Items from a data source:
## START

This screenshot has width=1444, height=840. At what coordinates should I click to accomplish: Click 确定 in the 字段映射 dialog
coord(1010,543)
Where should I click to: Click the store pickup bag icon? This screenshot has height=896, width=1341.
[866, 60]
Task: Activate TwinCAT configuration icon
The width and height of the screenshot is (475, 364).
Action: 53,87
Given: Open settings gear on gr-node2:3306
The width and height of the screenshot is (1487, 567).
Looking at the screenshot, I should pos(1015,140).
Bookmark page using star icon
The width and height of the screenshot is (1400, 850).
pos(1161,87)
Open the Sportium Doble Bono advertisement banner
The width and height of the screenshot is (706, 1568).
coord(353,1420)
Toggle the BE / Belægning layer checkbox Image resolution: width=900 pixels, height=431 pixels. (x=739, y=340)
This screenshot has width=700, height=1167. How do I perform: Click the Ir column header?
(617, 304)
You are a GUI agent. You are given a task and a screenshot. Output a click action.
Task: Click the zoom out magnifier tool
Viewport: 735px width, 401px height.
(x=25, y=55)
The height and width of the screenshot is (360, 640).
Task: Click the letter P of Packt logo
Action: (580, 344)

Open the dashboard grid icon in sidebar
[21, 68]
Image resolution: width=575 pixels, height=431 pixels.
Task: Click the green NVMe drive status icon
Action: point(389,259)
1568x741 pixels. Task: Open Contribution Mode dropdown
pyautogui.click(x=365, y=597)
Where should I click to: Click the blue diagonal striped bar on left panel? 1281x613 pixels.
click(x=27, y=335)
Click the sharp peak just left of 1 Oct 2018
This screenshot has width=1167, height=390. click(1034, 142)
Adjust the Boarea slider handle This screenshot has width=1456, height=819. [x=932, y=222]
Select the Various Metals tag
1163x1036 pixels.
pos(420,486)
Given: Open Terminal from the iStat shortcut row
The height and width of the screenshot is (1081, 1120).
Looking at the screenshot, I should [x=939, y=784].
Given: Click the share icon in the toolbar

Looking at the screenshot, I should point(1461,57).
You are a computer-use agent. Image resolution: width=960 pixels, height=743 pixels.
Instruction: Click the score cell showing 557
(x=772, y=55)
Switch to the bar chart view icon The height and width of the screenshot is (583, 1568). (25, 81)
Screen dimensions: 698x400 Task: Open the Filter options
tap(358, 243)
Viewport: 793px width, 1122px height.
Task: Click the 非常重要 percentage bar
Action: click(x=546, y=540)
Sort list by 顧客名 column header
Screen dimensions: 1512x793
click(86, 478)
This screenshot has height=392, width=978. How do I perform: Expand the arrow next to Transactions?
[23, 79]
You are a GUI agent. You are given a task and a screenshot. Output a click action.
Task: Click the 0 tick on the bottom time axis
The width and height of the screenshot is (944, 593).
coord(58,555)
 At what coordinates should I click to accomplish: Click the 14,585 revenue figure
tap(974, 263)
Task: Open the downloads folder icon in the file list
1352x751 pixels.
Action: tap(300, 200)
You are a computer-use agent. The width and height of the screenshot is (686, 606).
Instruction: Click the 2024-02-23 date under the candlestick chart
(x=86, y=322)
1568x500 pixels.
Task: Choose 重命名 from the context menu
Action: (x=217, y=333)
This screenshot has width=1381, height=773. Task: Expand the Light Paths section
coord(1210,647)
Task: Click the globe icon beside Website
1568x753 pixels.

## END

(Exercise prompt): Pull together every line from the records above that contains the word "Open".

(Solution):
Given: Open settings gear on gr-node2:3306
Open the Sportium Doble Bono advertisement banner
Open the dashboard grid icon in sidebar
1568x741 pixels. Task: Open Contribution Mode dropdown
Given: Open Terminal from the iStat shortcut row
Screen dimensions: 698x400 Task: Open the Filter options
Task: Open the downloads folder icon in the file list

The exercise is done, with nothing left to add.